TASK OBJECTIVE
Switch "pixel" to "point" in the lines from the first one up to and including the line with "Acessibilidade (87, 346)". Write out only those lines again, with nothing else changed.

#### WORKING DATA

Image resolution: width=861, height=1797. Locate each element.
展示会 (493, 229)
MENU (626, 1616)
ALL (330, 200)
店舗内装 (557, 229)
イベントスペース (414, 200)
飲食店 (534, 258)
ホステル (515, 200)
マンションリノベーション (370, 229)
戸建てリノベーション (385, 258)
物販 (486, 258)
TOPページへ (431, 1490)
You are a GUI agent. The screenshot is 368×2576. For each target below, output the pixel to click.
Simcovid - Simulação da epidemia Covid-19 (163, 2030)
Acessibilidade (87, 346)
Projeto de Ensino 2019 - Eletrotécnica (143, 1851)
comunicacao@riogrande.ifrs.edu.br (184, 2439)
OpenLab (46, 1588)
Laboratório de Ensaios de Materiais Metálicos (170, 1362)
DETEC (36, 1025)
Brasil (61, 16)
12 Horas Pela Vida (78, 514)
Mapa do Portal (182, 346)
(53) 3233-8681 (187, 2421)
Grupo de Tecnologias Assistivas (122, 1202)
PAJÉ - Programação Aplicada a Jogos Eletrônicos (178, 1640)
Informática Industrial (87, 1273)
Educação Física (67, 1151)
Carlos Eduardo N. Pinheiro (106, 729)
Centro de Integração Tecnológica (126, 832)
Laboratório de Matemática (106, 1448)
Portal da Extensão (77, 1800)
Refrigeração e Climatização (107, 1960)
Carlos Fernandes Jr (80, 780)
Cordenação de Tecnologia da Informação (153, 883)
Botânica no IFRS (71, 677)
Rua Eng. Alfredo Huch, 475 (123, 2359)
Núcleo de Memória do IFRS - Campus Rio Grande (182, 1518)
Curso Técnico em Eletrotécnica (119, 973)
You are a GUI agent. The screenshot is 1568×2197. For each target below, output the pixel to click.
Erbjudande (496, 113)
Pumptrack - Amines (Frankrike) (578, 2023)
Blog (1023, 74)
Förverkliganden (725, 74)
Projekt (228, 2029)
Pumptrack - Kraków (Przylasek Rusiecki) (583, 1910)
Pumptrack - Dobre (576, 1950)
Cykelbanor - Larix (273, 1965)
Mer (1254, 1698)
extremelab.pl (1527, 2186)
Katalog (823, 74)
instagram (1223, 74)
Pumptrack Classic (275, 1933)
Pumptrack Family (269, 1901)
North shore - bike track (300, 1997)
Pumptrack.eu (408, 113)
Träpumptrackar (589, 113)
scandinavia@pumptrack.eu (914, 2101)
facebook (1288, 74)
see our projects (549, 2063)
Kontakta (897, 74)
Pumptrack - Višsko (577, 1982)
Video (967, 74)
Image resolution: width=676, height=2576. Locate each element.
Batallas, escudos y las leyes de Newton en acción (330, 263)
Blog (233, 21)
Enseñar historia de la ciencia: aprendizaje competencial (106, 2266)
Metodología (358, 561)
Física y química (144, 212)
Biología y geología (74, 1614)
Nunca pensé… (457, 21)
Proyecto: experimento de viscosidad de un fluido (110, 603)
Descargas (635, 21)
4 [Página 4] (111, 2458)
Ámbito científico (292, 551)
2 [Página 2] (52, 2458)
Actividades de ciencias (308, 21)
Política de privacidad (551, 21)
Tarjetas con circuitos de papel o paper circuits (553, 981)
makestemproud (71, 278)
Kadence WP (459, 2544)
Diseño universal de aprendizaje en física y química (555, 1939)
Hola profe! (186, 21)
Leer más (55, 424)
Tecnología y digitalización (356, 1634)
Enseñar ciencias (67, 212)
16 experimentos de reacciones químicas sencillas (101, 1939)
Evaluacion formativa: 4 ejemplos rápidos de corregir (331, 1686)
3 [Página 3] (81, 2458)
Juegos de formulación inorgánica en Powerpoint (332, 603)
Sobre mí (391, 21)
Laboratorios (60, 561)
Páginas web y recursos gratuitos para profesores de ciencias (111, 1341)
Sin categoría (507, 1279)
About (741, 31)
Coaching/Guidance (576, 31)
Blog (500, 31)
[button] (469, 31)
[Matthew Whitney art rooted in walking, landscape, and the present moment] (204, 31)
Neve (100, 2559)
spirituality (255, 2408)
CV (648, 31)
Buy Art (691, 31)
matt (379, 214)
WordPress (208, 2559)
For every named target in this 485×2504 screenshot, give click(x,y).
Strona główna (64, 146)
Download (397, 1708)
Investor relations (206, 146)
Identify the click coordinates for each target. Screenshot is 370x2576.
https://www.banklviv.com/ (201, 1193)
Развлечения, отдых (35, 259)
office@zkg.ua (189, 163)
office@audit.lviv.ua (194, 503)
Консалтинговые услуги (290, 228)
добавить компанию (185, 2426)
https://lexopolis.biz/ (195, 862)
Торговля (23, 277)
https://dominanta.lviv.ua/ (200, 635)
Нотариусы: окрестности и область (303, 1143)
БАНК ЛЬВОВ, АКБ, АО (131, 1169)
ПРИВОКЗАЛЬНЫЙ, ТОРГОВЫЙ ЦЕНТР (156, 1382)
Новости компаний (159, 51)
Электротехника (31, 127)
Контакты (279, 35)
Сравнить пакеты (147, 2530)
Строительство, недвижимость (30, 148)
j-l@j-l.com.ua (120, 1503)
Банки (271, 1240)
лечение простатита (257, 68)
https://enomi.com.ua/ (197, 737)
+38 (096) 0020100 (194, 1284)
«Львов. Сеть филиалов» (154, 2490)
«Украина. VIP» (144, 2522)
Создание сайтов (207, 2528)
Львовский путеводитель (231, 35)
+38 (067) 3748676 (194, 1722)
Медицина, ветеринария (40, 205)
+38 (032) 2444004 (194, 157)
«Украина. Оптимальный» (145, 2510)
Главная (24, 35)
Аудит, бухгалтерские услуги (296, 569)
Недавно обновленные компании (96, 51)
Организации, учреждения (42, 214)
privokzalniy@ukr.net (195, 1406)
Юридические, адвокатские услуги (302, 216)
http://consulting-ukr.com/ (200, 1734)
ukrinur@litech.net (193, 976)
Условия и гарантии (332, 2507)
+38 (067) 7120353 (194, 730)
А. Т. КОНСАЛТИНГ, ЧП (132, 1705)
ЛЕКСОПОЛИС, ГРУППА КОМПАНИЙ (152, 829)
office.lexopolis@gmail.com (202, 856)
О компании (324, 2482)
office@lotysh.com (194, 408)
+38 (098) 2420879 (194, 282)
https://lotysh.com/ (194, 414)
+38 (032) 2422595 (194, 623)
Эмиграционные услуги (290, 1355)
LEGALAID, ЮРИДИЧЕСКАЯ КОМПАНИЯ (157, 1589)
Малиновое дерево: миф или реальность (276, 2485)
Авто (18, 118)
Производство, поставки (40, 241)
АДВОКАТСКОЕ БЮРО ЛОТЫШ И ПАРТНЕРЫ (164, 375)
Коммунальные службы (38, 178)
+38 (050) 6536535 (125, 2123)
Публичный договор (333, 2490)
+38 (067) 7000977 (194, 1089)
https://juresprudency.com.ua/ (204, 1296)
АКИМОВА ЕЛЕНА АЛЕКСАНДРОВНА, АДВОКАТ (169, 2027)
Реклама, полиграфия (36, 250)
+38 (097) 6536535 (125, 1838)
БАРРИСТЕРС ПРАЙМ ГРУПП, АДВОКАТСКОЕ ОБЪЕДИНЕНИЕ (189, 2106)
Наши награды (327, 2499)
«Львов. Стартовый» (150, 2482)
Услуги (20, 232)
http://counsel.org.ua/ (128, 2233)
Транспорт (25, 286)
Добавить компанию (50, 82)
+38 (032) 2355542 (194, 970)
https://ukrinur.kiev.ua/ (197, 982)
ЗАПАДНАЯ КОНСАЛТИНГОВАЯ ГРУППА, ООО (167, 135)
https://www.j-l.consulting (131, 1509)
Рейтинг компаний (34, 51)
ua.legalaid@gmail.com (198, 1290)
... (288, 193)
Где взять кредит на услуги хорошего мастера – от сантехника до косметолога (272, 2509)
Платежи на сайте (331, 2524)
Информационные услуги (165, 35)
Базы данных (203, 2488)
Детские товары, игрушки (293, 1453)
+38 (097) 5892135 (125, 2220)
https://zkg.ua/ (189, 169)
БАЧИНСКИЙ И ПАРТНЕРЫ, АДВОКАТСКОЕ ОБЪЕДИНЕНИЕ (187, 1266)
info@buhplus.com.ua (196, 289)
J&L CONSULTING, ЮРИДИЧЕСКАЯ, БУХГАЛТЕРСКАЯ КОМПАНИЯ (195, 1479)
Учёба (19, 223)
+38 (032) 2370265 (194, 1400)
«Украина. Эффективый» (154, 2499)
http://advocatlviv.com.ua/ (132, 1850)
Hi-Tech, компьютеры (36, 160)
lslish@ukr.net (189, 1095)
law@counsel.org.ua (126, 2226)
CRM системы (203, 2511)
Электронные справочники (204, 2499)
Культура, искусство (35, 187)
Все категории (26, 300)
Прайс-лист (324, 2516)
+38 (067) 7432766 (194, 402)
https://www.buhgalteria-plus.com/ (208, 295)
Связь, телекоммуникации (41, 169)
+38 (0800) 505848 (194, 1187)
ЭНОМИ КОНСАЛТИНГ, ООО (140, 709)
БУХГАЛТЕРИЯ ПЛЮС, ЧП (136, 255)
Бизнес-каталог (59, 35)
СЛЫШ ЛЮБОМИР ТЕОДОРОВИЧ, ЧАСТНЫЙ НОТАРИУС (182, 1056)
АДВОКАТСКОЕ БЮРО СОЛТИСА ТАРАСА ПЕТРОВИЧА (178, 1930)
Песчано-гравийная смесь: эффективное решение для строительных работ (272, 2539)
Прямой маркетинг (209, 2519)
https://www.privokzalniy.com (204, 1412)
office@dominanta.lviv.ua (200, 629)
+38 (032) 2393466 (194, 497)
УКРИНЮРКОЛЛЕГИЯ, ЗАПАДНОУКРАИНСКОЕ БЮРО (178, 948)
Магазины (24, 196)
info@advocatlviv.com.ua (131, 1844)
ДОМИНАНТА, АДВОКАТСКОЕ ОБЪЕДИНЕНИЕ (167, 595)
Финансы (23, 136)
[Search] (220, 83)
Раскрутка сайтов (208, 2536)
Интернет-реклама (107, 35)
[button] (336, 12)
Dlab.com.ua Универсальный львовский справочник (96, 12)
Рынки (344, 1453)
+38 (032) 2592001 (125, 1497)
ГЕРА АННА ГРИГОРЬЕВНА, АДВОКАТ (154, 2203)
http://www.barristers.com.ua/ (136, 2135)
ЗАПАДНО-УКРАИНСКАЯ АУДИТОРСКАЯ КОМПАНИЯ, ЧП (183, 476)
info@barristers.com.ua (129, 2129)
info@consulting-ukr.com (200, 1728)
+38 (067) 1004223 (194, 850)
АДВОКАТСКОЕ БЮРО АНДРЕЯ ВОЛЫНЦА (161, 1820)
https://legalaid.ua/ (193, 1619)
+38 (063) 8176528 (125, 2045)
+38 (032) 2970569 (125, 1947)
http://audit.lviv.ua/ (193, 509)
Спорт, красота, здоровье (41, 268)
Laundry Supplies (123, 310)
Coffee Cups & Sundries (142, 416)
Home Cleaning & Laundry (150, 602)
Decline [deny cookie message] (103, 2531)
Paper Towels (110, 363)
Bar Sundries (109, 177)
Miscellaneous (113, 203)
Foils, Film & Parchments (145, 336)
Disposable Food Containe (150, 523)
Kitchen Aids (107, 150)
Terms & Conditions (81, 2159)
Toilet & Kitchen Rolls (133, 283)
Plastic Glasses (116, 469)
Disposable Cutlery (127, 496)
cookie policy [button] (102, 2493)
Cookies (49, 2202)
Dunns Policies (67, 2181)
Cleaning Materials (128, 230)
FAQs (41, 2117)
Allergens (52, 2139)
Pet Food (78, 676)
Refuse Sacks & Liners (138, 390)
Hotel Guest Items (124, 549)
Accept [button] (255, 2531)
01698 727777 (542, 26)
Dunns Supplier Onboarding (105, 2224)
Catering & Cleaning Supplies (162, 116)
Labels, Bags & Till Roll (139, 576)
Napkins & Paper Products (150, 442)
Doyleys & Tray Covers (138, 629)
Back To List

########

THE RESULT
Image resolution: width=861, height=1797. Locate each element.
展示会 (493, 229)
MENU (626, 1616)
ALL (330, 200)
店舗内装 (557, 229)
イベントスペース (414, 200)
飲食店 (534, 258)
ホステル (515, 200)
マンションリノベーション (370, 229)
戸建てリノベーション (385, 258)
物販 (486, 258)
TOPページへ (431, 1490)
You are a GUI agent. The screenshot is 368×2576. For each target below, output the point to click.
Simcovid - Simulação da epidemia Covid-19 (163, 2030)
Acessibilidade (87, 346)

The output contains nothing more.